» **THE PROBLEM**:
Give these lines again with every "dropdown" swapped for "drop-down menu", leaving everything else unchanged.

» **MATERIAL FOR THIS TASK**:
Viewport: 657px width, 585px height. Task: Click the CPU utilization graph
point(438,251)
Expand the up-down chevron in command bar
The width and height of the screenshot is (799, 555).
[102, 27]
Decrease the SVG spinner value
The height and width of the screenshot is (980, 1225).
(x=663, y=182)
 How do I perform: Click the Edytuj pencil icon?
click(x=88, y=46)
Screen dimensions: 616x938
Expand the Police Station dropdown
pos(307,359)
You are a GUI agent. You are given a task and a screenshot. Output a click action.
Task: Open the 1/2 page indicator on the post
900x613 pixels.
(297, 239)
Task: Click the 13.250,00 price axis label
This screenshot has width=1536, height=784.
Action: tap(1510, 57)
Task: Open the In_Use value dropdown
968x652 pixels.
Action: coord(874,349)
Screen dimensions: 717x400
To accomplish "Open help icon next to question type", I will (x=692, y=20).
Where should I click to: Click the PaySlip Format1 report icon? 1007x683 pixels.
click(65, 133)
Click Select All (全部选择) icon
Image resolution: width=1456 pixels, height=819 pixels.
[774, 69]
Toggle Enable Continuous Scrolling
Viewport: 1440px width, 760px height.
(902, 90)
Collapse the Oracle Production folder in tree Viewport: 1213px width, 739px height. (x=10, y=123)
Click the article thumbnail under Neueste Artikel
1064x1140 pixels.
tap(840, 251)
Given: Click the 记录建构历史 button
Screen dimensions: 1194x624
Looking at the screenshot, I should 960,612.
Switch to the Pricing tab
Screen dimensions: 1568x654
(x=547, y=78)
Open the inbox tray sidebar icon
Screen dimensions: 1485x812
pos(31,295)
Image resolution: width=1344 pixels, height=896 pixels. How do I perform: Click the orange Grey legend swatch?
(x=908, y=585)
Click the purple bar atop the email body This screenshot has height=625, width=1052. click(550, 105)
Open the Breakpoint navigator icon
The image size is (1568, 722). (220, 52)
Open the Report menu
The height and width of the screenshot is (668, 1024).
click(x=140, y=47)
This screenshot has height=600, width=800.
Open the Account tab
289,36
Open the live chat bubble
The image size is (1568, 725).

» **WRITTEN REPLY**:
Viewport: 657px width, 585px height. Task: Click the CPU utilization graph
point(438,251)
Expand the up-down chevron in command bar
The width and height of the screenshot is (799, 555).
[102, 27]
Decrease the SVG spinner value
The height and width of the screenshot is (980, 1225).
(x=663, y=182)
 How do I perform: Click the Edytuj pencil icon?
click(x=88, y=46)
Screen dimensions: 616x938
Expand the Police Station drop-down menu
pos(307,359)
You are a GUI agent. You are given a task and a screenshot. Output a click action.
Task: Open the 1/2 page indicator on the post
900x613 pixels.
(297, 239)
Task: Click the 13.250,00 price axis label
This screenshot has width=1536, height=784.
Action: tap(1510, 57)
Task: Open the In_Use value drop-down menu
968x652 pixels.
Action: coord(874,349)
Screen dimensions: 717x400
To accomplish "Open help icon next to question type", I will (x=692, y=20).
Where should I click to: Click the PaySlip Format1 report icon? 1007x683 pixels.
click(65, 133)
Click Select All (全部选择) icon
Image resolution: width=1456 pixels, height=819 pixels.
[774, 69]
Toggle Enable Continuous Scrolling
Viewport: 1440px width, 760px height.
(902, 90)
Collapse the Oracle Production folder in tree Viewport: 1213px width, 739px height. (x=10, y=123)
Click the article thumbnail under Neueste Artikel
1064x1140 pixels.
tap(840, 251)
Given: Click the 记录建构历史 button
Screen dimensions: 1194x624
Looking at the screenshot, I should 960,612.
Switch to the Pricing tab
Screen dimensions: 1568x654
(x=547, y=78)
Open the inbox tray sidebar icon
Screen dimensions: 1485x812
pos(31,295)
Image resolution: width=1344 pixels, height=896 pixels. How do I perform: Click the orange Grey legend swatch?
(x=908, y=585)
Click the purple bar atop the email body This screenshot has height=625, width=1052. click(550, 105)
Open the Breakpoint navigator icon
The image size is (1568, 722). (220, 52)
Open the Report menu
The height and width of the screenshot is (668, 1024).
click(x=140, y=47)
This screenshot has height=600, width=800.
Open the Account tab
289,36
Open the live chat bubble
The image size is (1568, 725).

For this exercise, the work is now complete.